Every line from the one containing "Where should I click to: Take" down to the last line of the listing below should be restated exactly, and nothing else.

### Dataset excerpts

● ● ● ●

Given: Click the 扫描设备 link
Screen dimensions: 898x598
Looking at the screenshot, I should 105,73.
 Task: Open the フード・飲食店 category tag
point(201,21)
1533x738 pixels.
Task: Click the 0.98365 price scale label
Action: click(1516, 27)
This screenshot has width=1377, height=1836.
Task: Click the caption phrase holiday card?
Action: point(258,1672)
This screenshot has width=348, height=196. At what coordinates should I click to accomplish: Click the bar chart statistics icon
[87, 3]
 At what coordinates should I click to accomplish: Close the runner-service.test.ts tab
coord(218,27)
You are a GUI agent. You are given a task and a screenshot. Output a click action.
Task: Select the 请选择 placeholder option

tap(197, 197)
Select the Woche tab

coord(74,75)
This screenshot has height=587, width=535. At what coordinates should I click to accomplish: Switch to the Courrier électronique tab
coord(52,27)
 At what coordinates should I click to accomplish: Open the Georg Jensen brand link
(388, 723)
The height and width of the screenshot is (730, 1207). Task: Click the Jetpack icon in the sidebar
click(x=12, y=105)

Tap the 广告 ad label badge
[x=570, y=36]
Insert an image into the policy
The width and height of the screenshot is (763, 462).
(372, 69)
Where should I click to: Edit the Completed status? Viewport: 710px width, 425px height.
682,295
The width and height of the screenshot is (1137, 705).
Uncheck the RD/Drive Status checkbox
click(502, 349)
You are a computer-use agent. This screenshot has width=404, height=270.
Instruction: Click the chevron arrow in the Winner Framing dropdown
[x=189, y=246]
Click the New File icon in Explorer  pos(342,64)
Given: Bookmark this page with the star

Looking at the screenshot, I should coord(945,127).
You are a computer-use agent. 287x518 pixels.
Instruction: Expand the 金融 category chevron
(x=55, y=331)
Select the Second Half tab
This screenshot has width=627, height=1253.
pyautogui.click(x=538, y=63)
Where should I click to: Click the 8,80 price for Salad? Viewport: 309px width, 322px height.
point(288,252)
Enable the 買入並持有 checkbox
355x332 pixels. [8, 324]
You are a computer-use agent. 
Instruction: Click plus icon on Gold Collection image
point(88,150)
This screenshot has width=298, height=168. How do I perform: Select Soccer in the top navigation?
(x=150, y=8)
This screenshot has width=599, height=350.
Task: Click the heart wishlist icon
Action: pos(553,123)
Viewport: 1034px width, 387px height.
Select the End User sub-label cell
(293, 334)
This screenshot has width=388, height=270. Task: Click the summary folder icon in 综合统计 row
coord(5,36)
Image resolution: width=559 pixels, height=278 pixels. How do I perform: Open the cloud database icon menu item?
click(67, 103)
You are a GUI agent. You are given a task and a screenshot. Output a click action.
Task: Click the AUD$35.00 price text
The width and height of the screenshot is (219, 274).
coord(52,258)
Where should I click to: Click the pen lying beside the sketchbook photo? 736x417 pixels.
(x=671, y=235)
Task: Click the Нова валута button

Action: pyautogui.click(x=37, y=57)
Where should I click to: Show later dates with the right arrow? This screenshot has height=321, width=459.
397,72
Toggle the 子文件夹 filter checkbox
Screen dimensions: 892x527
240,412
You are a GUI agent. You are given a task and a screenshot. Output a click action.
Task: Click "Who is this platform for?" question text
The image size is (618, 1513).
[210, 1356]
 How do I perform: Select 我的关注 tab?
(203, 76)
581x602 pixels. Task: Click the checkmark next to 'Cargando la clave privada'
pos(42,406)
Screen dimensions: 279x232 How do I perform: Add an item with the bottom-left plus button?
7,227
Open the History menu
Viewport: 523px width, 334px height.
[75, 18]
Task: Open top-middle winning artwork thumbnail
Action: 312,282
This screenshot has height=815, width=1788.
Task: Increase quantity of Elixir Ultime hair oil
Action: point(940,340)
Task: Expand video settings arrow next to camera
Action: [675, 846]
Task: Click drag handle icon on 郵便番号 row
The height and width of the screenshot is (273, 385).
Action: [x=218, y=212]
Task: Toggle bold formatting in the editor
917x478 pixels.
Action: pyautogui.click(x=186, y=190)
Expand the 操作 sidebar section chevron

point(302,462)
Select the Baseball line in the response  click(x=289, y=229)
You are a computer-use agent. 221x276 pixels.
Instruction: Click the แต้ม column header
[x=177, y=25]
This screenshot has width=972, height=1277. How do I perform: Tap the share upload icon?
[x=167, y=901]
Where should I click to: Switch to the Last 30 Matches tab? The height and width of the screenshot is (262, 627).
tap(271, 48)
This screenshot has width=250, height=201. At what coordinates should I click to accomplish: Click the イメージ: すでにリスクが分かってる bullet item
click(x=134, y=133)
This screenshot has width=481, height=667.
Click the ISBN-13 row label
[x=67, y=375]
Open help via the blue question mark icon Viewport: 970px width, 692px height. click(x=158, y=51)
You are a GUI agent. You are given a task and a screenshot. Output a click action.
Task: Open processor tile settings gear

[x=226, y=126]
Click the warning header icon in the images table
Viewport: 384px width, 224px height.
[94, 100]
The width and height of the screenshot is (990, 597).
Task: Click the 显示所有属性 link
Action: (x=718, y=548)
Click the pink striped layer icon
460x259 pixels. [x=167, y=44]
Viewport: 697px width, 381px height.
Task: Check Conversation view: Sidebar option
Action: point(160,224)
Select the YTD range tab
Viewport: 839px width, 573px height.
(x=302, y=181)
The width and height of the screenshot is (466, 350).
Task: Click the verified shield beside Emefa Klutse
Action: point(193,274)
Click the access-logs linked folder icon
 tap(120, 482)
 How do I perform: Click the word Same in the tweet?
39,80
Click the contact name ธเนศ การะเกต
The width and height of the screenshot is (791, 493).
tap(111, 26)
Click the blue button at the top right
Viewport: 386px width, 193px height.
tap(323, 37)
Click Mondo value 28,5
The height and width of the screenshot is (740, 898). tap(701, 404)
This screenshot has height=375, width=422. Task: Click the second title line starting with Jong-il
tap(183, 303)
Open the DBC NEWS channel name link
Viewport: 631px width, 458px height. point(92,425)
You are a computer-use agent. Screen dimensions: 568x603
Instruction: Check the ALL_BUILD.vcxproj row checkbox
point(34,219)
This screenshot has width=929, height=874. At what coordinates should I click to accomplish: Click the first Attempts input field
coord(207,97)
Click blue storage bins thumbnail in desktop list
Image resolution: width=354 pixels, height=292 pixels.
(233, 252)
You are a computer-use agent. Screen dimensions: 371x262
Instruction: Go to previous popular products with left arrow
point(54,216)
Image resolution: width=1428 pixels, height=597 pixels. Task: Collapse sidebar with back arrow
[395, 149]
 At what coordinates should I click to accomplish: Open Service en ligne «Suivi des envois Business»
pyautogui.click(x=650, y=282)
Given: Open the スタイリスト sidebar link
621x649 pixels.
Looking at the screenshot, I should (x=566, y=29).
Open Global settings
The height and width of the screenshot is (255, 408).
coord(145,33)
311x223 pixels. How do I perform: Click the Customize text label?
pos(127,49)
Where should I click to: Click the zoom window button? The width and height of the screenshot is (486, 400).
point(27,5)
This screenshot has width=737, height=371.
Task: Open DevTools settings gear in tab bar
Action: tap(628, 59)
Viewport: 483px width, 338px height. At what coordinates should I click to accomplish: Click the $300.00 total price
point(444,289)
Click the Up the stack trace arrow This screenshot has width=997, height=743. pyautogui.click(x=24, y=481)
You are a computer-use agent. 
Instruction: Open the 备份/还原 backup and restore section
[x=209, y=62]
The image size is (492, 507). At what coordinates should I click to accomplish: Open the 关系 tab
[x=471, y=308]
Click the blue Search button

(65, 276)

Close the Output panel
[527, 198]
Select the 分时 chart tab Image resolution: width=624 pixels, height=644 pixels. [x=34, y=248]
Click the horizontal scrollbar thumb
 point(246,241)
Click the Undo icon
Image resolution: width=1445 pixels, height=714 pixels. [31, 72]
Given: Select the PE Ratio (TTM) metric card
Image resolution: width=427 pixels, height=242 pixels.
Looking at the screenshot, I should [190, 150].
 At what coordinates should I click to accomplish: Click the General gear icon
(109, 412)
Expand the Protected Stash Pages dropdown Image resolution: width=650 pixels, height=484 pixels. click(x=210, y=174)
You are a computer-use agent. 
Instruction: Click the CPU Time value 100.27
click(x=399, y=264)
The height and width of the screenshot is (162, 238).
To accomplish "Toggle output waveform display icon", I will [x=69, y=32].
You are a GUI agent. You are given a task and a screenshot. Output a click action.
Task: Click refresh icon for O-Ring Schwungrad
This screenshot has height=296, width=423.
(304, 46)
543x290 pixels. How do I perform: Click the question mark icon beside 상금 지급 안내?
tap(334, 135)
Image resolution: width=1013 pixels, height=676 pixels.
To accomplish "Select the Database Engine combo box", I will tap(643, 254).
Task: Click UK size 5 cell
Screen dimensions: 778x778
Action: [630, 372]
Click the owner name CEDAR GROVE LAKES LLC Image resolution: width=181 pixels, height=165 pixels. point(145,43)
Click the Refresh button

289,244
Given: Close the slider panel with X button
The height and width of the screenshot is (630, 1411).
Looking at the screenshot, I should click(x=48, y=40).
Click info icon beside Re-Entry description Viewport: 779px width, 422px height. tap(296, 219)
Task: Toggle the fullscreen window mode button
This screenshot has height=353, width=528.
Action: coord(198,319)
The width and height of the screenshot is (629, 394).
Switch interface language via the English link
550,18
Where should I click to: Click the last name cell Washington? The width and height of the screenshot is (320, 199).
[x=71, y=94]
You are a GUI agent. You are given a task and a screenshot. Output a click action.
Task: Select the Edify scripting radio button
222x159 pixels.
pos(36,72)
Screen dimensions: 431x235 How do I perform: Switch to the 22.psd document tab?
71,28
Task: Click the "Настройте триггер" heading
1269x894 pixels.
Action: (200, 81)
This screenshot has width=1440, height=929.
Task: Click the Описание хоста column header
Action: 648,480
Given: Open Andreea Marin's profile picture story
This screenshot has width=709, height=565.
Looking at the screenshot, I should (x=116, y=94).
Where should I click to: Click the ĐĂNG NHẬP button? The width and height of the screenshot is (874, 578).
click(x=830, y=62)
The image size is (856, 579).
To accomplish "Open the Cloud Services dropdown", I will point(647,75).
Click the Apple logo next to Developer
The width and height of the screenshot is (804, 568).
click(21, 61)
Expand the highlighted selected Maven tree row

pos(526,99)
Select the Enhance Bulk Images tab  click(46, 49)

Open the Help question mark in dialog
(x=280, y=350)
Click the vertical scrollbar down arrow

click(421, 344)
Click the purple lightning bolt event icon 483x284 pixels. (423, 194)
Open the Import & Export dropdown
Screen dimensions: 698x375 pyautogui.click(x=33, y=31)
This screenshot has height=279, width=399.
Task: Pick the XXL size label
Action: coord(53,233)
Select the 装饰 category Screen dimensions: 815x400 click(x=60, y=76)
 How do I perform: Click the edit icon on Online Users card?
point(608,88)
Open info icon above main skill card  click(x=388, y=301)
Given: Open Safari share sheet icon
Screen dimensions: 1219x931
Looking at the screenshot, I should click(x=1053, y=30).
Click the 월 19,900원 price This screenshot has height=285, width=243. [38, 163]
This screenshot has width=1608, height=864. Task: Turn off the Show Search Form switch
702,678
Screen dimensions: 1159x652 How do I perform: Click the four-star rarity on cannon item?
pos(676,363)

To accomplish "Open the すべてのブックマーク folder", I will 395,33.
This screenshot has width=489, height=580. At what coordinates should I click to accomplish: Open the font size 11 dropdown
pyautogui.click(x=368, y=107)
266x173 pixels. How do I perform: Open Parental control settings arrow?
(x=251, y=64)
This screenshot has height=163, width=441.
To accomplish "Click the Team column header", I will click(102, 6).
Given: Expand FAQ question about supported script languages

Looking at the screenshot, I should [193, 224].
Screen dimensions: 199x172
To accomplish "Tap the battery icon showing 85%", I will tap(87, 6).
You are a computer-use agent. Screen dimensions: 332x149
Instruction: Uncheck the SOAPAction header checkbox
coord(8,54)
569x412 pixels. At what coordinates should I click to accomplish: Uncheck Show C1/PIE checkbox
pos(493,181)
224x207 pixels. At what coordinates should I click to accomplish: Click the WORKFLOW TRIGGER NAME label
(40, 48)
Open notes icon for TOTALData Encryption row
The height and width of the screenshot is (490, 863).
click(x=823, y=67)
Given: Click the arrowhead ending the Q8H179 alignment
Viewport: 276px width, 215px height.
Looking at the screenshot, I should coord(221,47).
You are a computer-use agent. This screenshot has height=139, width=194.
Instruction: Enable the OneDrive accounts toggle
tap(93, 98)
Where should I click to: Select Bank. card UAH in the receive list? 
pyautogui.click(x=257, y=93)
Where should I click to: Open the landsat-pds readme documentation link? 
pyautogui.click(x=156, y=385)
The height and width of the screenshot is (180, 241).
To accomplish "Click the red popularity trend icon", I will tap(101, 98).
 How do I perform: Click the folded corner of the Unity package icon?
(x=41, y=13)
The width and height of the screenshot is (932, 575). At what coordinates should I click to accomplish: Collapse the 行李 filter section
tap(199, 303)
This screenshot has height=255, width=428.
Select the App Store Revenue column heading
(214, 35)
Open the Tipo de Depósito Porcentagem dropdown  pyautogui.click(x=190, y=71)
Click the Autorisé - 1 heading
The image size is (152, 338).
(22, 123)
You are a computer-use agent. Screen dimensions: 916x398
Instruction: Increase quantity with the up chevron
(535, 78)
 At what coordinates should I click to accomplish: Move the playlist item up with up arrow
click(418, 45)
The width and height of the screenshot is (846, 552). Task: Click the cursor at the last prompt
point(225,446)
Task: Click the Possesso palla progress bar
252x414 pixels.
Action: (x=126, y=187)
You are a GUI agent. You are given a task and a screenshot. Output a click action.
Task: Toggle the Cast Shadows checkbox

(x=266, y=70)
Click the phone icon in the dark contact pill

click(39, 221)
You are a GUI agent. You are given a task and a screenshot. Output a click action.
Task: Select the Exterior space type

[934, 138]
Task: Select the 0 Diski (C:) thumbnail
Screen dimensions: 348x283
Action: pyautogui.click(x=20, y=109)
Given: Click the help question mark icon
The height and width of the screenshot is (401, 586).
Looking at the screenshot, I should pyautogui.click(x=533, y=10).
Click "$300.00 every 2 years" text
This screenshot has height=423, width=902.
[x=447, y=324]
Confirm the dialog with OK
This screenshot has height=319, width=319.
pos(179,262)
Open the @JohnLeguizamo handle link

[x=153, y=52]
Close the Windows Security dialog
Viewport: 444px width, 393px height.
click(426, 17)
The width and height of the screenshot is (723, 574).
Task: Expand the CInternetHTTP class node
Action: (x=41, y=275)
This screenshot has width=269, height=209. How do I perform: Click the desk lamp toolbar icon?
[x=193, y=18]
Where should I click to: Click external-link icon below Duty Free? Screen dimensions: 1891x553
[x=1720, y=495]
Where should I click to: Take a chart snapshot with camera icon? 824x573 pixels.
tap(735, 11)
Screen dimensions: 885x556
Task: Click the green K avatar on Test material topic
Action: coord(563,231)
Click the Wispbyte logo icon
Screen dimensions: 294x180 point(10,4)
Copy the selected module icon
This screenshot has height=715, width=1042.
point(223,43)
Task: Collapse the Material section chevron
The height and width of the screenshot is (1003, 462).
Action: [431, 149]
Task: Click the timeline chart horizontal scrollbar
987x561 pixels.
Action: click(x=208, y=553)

● ● ● ●

### Output
Where should I click to: Take a chart snapshot with camera icon? 824x573 pixels.
tap(735, 11)
Screen dimensions: 885x556
Task: Click the green K avatar on Test material topic
Action: coord(563,231)
Click the Wispbyte logo icon
Screen dimensions: 294x180 point(10,4)
Copy the selected module icon
This screenshot has height=715, width=1042.
point(223,43)
Task: Collapse the Material section chevron
The height and width of the screenshot is (1003, 462).
Action: [431, 149]
Task: Click the timeline chart horizontal scrollbar
987x561 pixels.
Action: click(x=208, y=553)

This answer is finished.